YOUR OBJECTIVE: Can you reproduce the part of the forum thread below word for word, from "Of course, he" up to and including "chips are down."?

PASSAGE:
---
Even when I told him there could be no future for us, he said he refused to believe that and that he would come find me when he is "free and clear". Please help.

Posted

If you're going to have any hope of something more with him, let the dust settle on his divorce papers before starting back up. His life's a mess right now. He's not in any position to make you promises or offer your relationship his undivided attention.

 

You should also apologize to his wife. I know that sounds scary and strange, but you've hurt her -- and you shouldn't have. Whatever was between them at the end, she loved him enough to marry him and have his children. She shared a good deal of her life with him.

 

Of course, he owes her the biggest apology, since he disrespected her and his children. He violated his family's trust. Judge him by how he treats her now. You may be in that same position someday. Remember, he told her he loved her and made her promises once, too. Not every sweet feeling lasts -- but the measure of a person's character is how they behave when the chips are down.

 

That's the problem with these co-conspiracies moving forward into steady longterm relationships after. Are you the kind of woman he can trust? Is he the kind of man you can? You both won't know for certain until you each do the right thing by the others hurt by your involvement. I realize that your relationship came when his marriage was already rocky, but that doesn't excuse his leaving it in the way he did, or your helping that along. Do what you can now to see what can be saved between you and within yourself.

 

-- uriel

  • Author
Posted

I read your reply first thing this morning and have repeated that first paragraph to myself over and over again. Thanks.
---
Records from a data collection
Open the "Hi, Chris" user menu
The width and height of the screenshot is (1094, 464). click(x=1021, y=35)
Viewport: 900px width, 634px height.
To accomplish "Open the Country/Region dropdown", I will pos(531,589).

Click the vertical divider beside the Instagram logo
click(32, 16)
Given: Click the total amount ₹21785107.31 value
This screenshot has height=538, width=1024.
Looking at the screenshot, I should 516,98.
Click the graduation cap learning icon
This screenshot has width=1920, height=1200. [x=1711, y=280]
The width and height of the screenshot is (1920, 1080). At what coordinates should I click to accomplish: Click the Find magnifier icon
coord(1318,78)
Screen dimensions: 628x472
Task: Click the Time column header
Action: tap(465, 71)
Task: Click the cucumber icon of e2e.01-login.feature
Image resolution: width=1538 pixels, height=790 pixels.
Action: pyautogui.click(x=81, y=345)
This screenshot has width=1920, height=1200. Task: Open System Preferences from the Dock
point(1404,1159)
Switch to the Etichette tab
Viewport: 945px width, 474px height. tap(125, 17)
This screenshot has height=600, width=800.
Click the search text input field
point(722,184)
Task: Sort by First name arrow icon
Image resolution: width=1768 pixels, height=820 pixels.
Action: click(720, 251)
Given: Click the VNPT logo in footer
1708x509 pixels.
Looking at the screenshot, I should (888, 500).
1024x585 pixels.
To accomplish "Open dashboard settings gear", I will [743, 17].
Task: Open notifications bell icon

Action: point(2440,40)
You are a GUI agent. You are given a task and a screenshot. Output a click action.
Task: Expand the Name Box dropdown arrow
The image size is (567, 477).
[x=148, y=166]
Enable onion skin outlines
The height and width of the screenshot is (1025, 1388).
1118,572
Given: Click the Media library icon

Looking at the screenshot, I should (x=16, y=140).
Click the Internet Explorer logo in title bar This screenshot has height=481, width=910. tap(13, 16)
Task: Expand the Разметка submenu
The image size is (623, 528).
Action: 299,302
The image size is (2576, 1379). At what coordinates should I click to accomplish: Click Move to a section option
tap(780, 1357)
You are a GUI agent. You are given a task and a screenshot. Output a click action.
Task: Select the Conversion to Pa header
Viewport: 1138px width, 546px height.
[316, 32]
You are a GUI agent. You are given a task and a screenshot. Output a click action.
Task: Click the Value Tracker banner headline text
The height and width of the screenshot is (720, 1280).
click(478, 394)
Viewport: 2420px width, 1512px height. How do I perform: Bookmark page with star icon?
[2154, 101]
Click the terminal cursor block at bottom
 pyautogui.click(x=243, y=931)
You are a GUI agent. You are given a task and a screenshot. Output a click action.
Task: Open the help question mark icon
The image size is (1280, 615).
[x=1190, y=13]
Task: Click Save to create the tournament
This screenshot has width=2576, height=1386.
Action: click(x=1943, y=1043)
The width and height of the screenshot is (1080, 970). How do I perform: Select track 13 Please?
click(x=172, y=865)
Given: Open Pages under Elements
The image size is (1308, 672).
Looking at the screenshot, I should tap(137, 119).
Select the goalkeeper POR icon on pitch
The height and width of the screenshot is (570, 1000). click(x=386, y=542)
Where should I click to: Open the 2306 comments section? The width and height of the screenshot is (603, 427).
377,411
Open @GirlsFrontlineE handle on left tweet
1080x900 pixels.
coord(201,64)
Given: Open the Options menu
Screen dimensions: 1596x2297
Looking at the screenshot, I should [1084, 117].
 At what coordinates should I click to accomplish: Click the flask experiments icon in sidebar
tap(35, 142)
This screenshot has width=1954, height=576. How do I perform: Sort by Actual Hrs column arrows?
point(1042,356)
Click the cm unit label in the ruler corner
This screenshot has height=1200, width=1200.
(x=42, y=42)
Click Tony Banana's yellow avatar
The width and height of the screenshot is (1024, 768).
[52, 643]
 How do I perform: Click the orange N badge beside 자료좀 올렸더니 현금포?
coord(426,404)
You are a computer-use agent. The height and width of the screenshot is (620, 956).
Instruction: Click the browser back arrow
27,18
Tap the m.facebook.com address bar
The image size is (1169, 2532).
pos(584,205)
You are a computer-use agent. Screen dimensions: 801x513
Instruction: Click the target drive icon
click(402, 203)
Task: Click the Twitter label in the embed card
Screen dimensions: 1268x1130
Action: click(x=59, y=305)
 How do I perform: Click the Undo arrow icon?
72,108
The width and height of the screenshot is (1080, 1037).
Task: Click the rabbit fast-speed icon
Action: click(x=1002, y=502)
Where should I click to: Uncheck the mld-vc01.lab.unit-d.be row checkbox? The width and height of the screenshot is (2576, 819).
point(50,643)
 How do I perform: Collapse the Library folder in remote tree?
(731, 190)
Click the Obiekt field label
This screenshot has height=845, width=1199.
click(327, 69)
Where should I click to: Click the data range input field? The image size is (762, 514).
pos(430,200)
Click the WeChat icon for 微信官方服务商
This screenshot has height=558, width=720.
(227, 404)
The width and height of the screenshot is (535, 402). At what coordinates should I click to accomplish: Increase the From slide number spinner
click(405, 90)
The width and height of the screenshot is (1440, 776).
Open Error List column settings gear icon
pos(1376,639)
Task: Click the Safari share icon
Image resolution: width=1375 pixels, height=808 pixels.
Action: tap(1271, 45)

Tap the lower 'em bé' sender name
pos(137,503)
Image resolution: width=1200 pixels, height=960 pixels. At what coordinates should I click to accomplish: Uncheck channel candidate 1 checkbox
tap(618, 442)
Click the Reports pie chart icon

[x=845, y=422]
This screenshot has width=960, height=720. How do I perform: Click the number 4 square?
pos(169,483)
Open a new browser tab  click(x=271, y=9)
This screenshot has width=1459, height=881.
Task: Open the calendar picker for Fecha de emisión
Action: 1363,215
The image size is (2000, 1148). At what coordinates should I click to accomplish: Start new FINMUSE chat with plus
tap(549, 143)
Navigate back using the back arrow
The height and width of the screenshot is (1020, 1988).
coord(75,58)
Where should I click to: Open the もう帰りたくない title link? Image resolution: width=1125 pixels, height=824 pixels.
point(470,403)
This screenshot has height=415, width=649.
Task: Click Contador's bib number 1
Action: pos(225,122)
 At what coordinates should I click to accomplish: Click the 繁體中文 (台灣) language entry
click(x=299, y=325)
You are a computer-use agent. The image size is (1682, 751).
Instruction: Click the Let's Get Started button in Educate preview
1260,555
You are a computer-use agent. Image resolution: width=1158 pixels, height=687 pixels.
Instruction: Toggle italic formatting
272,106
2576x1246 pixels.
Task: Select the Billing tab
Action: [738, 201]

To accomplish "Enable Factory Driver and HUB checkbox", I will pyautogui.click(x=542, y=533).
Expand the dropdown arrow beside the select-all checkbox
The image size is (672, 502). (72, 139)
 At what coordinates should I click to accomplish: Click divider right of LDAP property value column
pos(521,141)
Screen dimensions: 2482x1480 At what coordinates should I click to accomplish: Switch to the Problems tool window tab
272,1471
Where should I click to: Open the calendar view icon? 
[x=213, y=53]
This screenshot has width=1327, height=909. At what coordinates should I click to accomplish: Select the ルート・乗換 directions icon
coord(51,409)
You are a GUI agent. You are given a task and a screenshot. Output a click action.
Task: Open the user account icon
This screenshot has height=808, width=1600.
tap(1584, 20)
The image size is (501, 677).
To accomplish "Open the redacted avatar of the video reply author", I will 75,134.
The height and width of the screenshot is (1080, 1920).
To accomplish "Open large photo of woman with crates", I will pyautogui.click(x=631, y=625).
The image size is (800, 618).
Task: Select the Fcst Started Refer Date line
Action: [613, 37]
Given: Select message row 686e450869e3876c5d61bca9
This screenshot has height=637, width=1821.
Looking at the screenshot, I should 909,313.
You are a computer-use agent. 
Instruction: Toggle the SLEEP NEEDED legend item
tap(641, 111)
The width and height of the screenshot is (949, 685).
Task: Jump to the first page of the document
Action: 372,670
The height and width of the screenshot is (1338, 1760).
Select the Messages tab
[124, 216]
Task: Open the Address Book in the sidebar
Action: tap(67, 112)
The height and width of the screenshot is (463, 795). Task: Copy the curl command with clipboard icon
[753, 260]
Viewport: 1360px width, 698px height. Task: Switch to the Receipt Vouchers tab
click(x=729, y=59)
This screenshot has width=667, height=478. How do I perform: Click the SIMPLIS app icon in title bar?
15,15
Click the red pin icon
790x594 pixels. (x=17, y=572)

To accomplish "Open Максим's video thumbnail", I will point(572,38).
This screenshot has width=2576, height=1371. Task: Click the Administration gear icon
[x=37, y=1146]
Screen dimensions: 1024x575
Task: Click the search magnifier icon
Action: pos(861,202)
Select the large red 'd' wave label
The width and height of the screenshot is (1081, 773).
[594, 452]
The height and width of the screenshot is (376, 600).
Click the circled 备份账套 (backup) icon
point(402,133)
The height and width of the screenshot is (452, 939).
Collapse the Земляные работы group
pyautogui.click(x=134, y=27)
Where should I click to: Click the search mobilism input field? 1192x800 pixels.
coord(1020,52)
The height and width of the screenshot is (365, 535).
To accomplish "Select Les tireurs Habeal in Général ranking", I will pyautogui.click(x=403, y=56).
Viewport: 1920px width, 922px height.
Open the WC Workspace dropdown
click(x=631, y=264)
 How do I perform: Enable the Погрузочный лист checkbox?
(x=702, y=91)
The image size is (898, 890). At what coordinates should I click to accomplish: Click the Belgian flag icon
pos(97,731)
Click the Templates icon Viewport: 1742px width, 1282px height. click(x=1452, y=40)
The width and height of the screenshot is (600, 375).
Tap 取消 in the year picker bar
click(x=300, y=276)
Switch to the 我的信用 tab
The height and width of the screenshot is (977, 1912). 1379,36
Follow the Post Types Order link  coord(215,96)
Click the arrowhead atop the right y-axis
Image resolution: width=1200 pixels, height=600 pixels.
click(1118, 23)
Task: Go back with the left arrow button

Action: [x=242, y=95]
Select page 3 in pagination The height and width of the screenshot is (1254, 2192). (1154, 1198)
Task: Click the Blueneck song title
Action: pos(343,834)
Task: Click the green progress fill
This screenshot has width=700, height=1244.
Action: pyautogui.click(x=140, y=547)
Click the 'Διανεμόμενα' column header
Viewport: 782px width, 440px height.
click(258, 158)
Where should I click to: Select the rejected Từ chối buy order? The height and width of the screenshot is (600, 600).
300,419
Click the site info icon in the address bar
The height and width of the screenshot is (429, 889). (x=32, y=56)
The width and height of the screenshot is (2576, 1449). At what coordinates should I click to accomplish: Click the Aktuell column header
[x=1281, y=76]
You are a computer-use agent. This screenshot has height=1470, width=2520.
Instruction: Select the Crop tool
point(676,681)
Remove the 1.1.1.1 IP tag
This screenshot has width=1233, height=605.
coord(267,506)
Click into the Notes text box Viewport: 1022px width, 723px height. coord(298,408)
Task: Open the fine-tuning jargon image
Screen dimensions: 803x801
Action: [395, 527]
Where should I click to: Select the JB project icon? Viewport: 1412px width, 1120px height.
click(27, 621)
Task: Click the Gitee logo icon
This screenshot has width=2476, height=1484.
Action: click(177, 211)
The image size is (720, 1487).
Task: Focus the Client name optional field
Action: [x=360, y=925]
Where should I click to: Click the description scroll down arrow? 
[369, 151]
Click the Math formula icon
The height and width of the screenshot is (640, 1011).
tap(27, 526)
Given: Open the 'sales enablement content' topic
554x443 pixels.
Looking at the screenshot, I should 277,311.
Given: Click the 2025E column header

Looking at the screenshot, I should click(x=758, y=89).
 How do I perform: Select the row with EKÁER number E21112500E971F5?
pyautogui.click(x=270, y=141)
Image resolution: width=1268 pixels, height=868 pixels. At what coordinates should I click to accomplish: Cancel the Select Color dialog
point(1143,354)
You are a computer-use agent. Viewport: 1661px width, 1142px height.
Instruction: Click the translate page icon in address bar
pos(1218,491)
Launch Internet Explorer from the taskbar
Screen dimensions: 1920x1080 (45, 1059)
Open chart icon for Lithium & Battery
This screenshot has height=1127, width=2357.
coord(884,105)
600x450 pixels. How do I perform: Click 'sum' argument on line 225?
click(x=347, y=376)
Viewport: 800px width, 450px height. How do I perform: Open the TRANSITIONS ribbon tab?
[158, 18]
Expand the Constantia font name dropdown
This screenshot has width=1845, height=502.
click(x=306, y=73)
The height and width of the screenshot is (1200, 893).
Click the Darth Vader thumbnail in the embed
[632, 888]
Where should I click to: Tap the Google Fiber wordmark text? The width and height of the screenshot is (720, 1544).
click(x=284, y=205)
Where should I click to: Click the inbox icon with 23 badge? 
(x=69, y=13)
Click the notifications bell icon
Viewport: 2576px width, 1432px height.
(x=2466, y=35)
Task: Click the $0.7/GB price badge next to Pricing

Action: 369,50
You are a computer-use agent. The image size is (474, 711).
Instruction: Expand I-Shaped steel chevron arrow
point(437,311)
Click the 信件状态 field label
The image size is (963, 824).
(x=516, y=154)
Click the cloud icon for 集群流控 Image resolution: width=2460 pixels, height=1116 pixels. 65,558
---
OUTPUT FOR THIS EXERCISE:
Of course, he owes her the biggest apology, since he disrespected her and his children. He violated his family's trust. Judge him by how he treats her now. You may be in that same position someday. Remember, he told her he loved her and made her promises once, too. Not every sweet feeling lasts -- but the measure of a person's character is how they behave when the chips are down.